Police find large car bomb in Northern Ireland
A van containing 300 pounds (136 kilograms) of explosives was left outside a police station in Northern Ireland, police said Friday, and could have caused "complete devastation" if it went off.
Investigators blamed dissident republicans opposed to the peace process for the bomb, which was left in the village of Aughnacloy in County Tyrone on Thursday night and caused the evacuation of 350 local residents.
"We can confirm that this was a viable device containing an estimated 300 pounds of explosives," said police Superintendent Brian Kee.
"I have no doubt that if this device had detonated it would have caused complete devastation and lives would certainly have been lost."
He said the intention of those who planted the bomb was "to murder police officers with no regard for the people who live in this community".
Police received a telephone warning at 10:10pm (2110 GMT) on Thursday which said the bomb would explode within an hour, sparking the evacuation. In the end the bomb failed to go off and was dismantled by army experts.
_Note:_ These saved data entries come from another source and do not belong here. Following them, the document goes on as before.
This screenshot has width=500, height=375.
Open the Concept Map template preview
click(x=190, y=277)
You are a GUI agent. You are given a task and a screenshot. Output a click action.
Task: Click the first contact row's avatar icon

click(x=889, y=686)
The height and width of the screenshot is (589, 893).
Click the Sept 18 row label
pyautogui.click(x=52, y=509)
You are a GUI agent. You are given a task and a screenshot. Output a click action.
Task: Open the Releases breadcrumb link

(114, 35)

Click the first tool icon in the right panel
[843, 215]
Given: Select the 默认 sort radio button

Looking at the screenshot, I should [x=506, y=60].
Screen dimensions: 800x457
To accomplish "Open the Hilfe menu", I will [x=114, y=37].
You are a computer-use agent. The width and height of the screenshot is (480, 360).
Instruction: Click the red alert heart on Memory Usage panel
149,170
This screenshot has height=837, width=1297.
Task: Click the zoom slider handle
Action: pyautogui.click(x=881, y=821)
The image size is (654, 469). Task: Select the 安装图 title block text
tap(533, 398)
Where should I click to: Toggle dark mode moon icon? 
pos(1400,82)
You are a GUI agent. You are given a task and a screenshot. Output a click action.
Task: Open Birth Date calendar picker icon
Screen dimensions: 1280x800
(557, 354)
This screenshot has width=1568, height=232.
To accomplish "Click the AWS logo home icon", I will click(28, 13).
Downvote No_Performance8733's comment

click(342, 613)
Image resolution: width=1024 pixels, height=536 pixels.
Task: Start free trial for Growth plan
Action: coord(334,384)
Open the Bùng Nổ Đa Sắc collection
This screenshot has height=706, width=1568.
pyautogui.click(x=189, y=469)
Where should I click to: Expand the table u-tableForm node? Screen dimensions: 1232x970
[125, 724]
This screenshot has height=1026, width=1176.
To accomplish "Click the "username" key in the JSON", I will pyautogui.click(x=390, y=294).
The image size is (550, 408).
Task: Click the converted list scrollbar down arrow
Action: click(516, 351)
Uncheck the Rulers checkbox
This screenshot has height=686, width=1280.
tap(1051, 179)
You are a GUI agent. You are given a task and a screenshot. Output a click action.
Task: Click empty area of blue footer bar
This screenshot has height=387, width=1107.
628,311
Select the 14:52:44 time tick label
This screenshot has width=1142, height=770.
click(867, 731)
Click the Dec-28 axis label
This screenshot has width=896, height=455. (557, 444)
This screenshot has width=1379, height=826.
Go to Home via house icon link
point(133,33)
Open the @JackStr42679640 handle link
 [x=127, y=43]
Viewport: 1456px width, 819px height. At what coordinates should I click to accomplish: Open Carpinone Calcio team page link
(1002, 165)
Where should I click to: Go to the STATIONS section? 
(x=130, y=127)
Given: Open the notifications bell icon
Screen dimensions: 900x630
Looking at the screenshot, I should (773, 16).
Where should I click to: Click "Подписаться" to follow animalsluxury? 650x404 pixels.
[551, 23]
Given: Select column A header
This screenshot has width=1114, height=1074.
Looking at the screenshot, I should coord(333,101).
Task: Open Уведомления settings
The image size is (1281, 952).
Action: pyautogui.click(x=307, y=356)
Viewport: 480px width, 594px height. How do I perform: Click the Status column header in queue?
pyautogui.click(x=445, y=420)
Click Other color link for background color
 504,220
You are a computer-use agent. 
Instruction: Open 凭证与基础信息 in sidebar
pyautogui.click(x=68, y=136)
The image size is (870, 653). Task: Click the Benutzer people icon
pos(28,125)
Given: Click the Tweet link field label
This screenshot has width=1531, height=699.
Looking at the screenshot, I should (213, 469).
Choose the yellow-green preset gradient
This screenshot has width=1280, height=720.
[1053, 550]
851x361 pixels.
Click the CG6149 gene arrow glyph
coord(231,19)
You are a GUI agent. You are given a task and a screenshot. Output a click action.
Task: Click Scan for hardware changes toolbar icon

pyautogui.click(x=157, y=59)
"An investigation is underway, however at this stage we believe that dissident republicans were behind this attack," Kee added.
Security services in the British-controlled province are on high alert after a resurgence in violence in the last 18 months, including the murders of two British soldiers in March 2009 by dissident republicans.
Northern Ireland endured three decades of civil strife between Protestants who wanted it to remain part of Britain and Catholics who wanted it to join the Republic of Ireland, which largely came to an end with a 1998 peace deal.